Our June 17, 2010 posting discussed the interim regulations on "grandfathered" health plan status under the Patient Protection and Affordable Care Act ("PPACA") and the benefits of maintaining that status. Grandfathered plans are exempt from a host of statutory requirements that apply only to non-grandfathered plans. Until recently, little was known about the additional statutory requirements that apply to non-grandfathered plans. However, the Internal Revenue Service, the Department of Health and Human Services and the Department of Labor (referred to collectively as "the agencies") recently issued interim regulations which explain two of the most significant requirements: (1) the internal claim and appeal and external review processes; and (2) availability of certain preventive health services at no cost. These new requirements will take effect for plan years beginning on or after September 23, 2010.
Internal Claims and Appeals and External Review Processes
On July 23, 2010, the agencies jointly published interim final regulations governing a plan's internal claims and appeals procedures and external review processes. The interim regulations require that non-grandfathered group health plans and health insurance issuers offering such plans have an internal claim and appeal procedure which complies with existing Employee Retirement Income Security Act ("ERISA") regulations (29 C.F.R. §2560.503-1). However, the interim regulations impose several additional requirements over and above existing ERISA regulations, including expedited notification of benefit determinations involving urgent care within 24 hours and additional notice requirements.
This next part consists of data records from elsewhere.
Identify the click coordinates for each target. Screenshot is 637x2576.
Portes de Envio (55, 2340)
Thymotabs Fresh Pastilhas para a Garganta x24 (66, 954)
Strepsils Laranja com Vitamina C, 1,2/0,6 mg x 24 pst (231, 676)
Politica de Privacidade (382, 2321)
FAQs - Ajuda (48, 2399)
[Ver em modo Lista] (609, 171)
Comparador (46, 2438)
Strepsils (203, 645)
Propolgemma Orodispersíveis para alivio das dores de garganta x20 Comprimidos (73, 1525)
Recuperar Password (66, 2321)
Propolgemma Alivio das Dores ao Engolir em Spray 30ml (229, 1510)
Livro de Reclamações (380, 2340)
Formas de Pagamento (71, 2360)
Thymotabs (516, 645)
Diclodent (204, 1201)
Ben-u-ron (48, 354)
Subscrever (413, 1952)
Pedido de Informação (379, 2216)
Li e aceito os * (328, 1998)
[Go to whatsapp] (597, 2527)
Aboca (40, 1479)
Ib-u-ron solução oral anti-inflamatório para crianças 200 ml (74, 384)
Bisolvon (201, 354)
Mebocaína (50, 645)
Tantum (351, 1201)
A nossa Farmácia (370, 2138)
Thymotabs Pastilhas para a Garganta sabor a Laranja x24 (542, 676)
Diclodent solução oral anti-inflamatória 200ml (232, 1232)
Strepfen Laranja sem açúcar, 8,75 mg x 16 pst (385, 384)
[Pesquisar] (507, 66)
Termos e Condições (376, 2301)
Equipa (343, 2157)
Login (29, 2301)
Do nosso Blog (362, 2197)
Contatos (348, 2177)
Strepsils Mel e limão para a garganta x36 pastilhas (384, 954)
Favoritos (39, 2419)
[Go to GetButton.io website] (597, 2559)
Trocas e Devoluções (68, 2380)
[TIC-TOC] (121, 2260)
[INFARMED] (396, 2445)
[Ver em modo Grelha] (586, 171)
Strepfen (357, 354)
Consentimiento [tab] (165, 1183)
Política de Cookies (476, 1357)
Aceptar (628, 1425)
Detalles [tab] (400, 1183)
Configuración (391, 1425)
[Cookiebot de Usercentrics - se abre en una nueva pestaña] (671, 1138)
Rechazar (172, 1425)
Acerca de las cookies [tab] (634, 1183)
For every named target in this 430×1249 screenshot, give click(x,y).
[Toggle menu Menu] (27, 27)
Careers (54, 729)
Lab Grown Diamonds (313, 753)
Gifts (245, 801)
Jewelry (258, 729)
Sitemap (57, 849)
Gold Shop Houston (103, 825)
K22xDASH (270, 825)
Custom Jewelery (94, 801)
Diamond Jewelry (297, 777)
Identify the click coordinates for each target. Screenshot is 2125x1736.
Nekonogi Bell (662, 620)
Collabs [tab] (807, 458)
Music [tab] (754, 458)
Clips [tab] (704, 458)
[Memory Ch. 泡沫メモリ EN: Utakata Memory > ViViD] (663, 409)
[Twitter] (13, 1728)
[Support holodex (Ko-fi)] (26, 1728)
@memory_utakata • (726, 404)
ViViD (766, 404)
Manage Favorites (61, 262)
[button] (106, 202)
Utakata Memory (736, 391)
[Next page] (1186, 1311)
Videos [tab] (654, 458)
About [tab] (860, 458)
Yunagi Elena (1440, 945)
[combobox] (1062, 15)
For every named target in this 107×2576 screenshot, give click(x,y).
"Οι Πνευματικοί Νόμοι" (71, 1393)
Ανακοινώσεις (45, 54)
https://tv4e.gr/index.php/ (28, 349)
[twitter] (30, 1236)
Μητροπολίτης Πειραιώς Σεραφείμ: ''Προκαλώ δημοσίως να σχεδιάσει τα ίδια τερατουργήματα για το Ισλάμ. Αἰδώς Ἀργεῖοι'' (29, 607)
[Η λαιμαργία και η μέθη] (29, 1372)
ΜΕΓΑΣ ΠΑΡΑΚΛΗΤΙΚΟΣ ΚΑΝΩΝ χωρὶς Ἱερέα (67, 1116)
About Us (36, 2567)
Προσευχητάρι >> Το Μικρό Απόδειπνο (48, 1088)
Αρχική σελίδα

Non-grandfathered plans also are subject to external review of claims appeals. Currently, 44 states have laws providing some level of external review. Plans operating in states which already have laws that afford at least the same level of consumer protection as the Uniform Health Carrier External Review Model Act will satisfy the external review requirement. The Model Act is a template statute published by the National Association of Insurance Commissioners ("NAIC"). Plans operating in states that have not adopted Model Act will be subject to either a state-run external review process that complies with the new interim regulations or a comparable federal review process. Pennsylvania state law allows for review of claims only under managed care plans; this process will either be expanded by amendment of the state law or supplemented by the federal review process set forth in the new interim regulations.